みわ議員:枚方市で実施中の「男性のための電話相談」を拡充し、適切な支援を受けられる体制を要望する。
・村野駅西地区の都市計画、市民の合意を大切に
12月3日、6日に「村野駅西地区における都市計画に関する市民説明会」が開催され、参加しました。
この地域は、サプリ村野があり、田畑が広がる約20ヘクタールの土地です。開発計画では、住宅が中心で、田畑は、ほぼ無くなります。
現在、地権者が中心となり、準備組合が立ち上げられ、まちづくりが進められていますが、説明会では「地権者の思いが反映されていないことがある」「市からの説明の中に、地権者内で、充分に議論できていないこともある」「地域の意見は反映されるのか」「田畑を残してほしい」など多数の意見が出されました。
まちづくりは、地権者の合意はもちろんのこと、市民への理解と合意が何より大事です。
12月議会の一般質問で、村野駅西地区の開発について、とりあげ「住民合意を大切に」と求めました。
〇最終日議案審議
最終日(12月22日)は、学校体育館のエアコン設置、福祉施設等への性被害防止対策に係る設備についてや、物価高騰対策支援、医療関係事業者への物価高騰対策支援、住民税均等割りのみ世帯・低所得者の子育て世帯給付金事業など提案がされました。
・物価高騰対策
医療・福祉事業者への支援は一定の理解をするものの
いまこそ、市民の暮らしを支える施策を求める
枚方市の物価高騰対策支援などについて、内容を確認するとともに、生活者を支援するよう要望しました。
みわ議員:物価高騰対策として、枚方市は、国の交付金(約6億4千万円)を活用して、医療・介護・福祉施設に支援する内容だが、その支援内容と根拠を伺う。
健康福祉部長:国の推奨支援メニューで例示された、病院、診療所及び薬局670カ所に対し、病院に50万円、その他に30万円。介護及び障害サービス事業所1,184施設に、入所30万円、通所20万円、訪問10万円など補助を行なう。
この事業の検討にあたって、ヒアリングで把握したところ食費等で、平均2割もの負担増、光熱費等の高騰も継続していること。全国保険医団体連合会のアンケートで、9割以上の医療機関が電力料金が上がったと回答し、経営悪化に拍車をかけ、人材確保に影響があると確認した。

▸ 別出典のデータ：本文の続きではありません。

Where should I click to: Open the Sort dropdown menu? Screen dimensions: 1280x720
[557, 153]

子ども未来部長:私立保育園や認定こども園に20万円、小規模保育施設に10万円の補助を行なう。
みわ議員:影響が生じている事業者に支援を行なうことは一定理解するが、国の交付金活用メニューとして、学校給食の保護者負担軽減や、子ども食堂への支援、公共交通事業者支援も示されている。また、この間、交付金で水道料金の減免を実施してきた。なぜ、今回、こうした支援がないのか伺う。
総合政策部長:今回の補正予算では、市民の暮らしに欠かせない福祉施設等を対象にした支援策を講じることにした。なお、水道料金の減免期間を延長した場合、補助金(水道事業・建設改良費交付金)の採択基準を満たさないので見送った。

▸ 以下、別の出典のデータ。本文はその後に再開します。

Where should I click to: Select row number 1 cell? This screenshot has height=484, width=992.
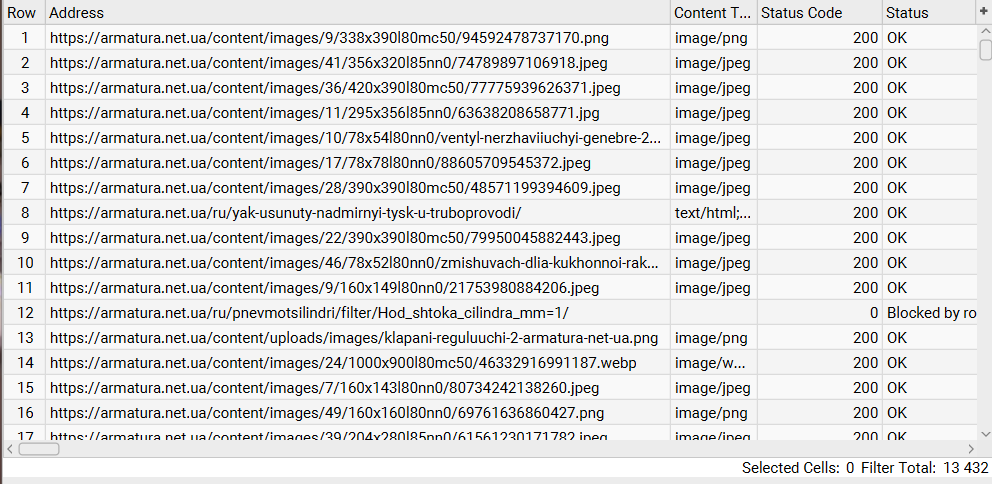[24, 38]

みわ議員:建設改良費に対する補助金の交付条件は、料金回収率(100%以上)が採用されているため、これ以上、水道料金の減免を続けると、回収率が100%を超えないので、交付金の対象から外れるというのは、納得のいかない話。
前回は、交付金を活用して学校給食3学期無償化も行なった。くらしが大変な時に、しっかりと生活を支える施策を求める。